Basic Concepts

In this tutorial, we explain a few basic concepts of the MSCCL++ Primitive API using a simple ping-pong example between two GPUs. The example demonstrates how to set up communication between GPUs.

Build and Run the Example

The code of this tutorial is under examples/tutorials/01-basic-concepts.

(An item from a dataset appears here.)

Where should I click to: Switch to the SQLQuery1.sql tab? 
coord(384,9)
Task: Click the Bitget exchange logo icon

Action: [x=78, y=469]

Build the example with make:

$ cd examples/tutorials/01-basic-concepts
$ make

Run the example with ./gpu_ping_pong. If you are in a container, you may need to run with the root privileges. You should see output similar to the following:

# ./gpu_ping_pong
Creating endpoints ...
GPU 0: Creating a connection and a semaphore stub ...
GPU 1: Creating a connection and a semaphore stub ...
GPU 0: Creating a semaphore and a memory channel ...
GPU 1: Creating a semaphore and a memory channel ...
GPU 0: Launching gpuKernel0 ...
GPU 1: Launching gpuKernel1 ...
Elapsed 4.77814 ms per iteration (100)
Succeed!

If you see error messages like “At least two GPUs are required” or “GPU 0 cannot access GPU 1”, it means that your system does not meet the requirements for running the example. Make sure you have at least two GPUs installed and that they are connected peer-to-peer (through NVLink or under the same PCIe switch). See the Prerequisites for more details.

Code Overview

The example code constructs three key components for communication: Connection, Semaphore, and Channel. The following diagram illustrates the flow of how these components are created and used.

        sequenceDiagram
    participant ProcessA
    participant ProcessB

    rect rgb(240, 240, 240)
        Note over ProcessA, ProcessB: Create an Endpoint

        ProcessA<<->>ProcessB: Exchange the Endpoints

        Note over ProcessA, ProcessB: Create a Connection using the two Endpoints
    end

    rect rgb(240, 240, 240)
        Note over ProcessA, ProcessB: Construct a SemaphoreStub using the Connection

        ProcessA<<->>ProcessB: Exchange the SemaphoreStubs

        Note over ProcessA, ProcessB: Create a Semaphore using the two SemaphoreStubs
    end

    Note over ProcessA, ProcessB: Create a Channel using the Semaphore and run applications

Note

Note that ProcessA and ProcessB are not necessarily different processes; they can be the same process running on the same host (like in the example code). The endpoints constructed by ProcessA and ProcessB are also not necessarily using different GPUs; they can be the same GPU, allowing for intra-GPU communication.

Endpoint and Connection

An Endpoint represents an entity that can communicate with another entity, such as a GPU. In this example, we create two endpoints, one for each GPU. A Connection is established between these endpoints, allowing them to communicate with each other. Construction of endpoints and connections is done by a Context object, which is responsible for managing communication resources.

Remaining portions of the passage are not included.